WORK TASK:
Go through the entries and transcribe each one exactly, dropping the pictures.

AVAILABLE RECORDS:
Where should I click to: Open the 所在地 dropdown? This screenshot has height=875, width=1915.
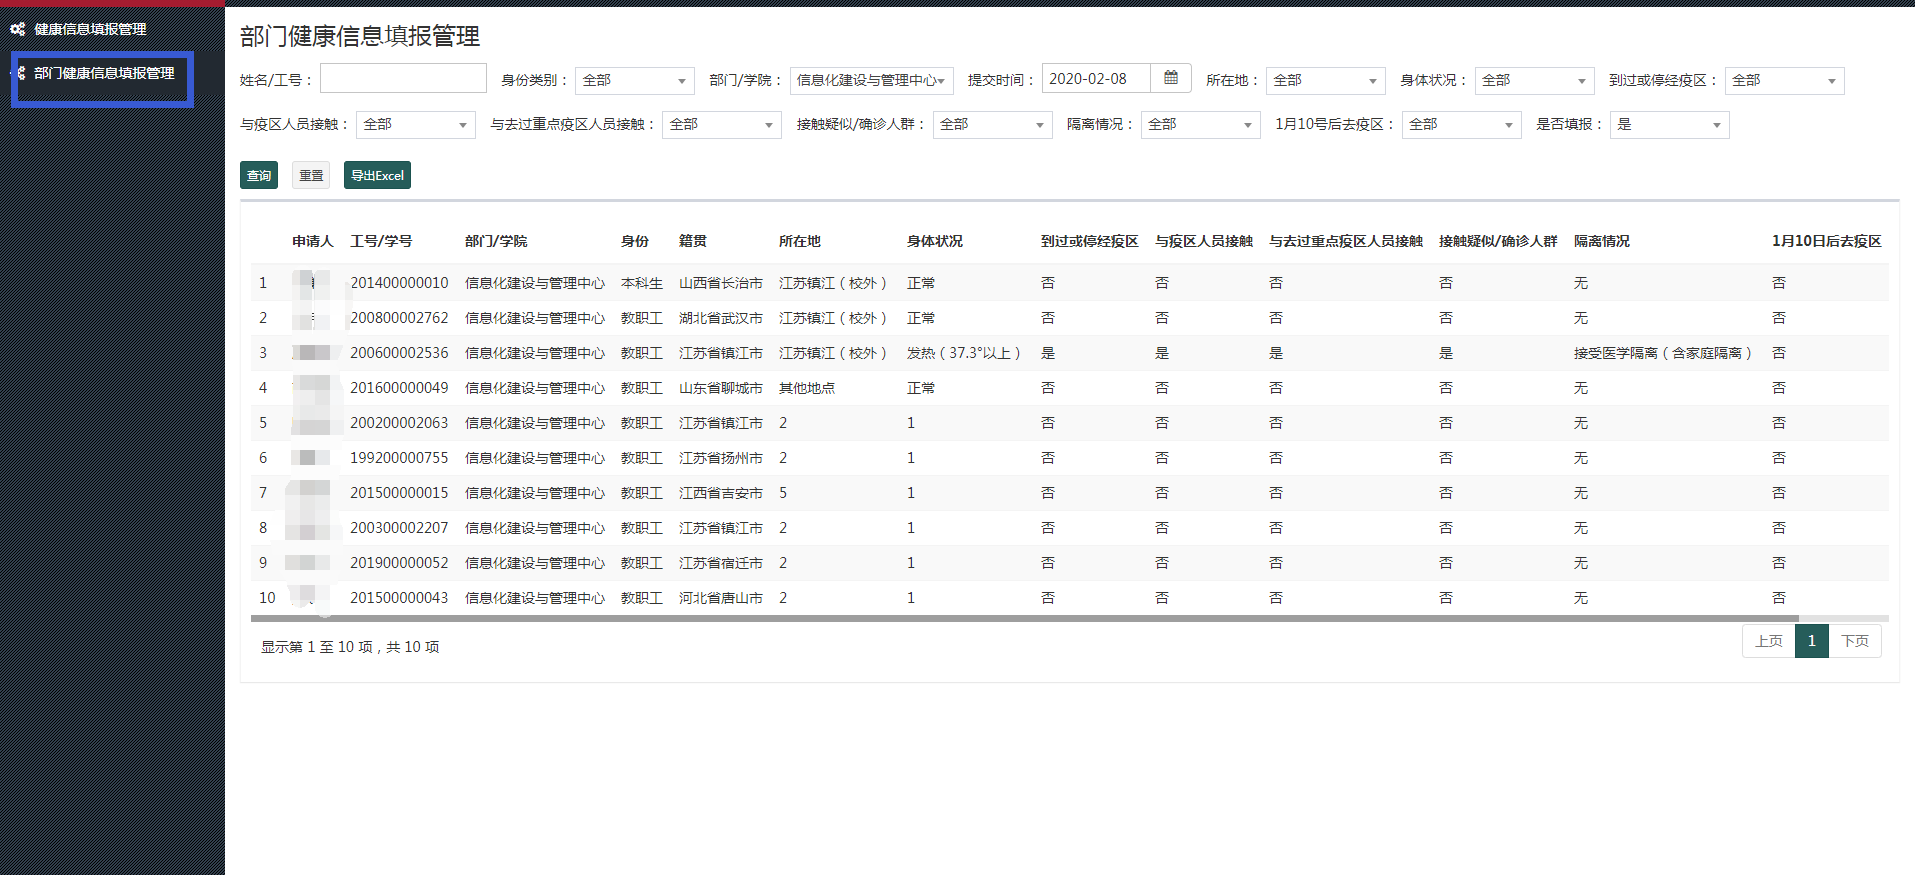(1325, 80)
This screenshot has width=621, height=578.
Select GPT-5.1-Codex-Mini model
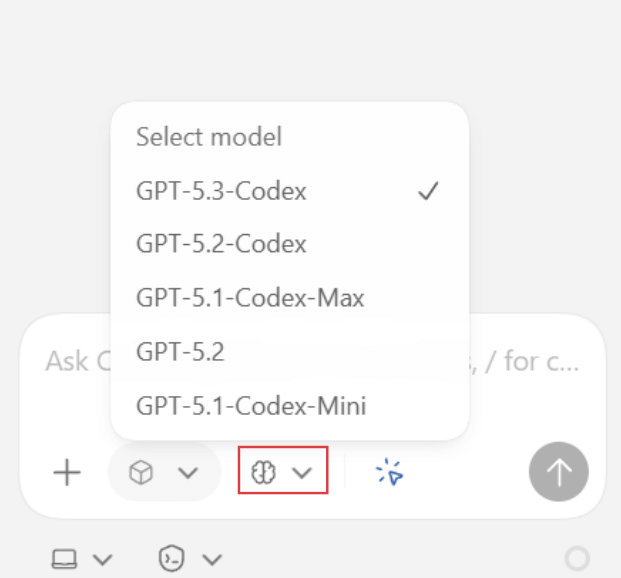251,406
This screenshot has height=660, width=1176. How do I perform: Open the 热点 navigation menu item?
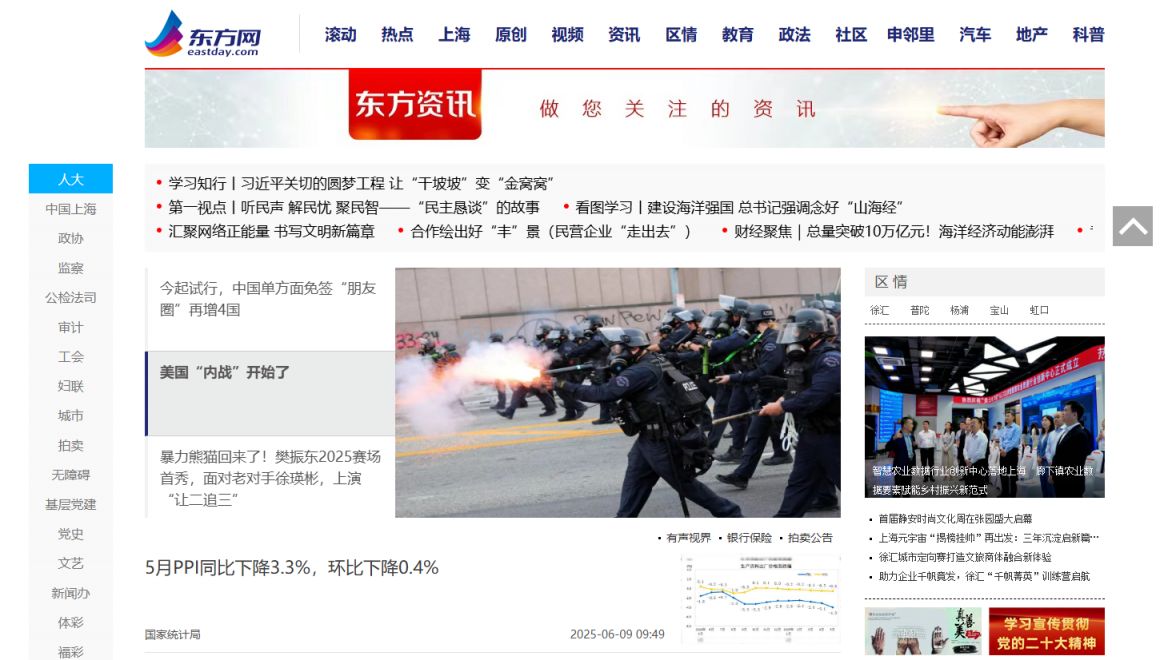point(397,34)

SOLUTION FOR THIS PROBLEM:
Where should I click to: Open the 所在地 dropdown? This screenshot has height=875, width=1915.
(1325, 80)
This screenshot has width=621, height=578.
Select GPT-5.1-Codex-Mini model
251,406
This screenshot has height=660, width=1176. How do I perform: Open the 热点 navigation menu item?
point(397,34)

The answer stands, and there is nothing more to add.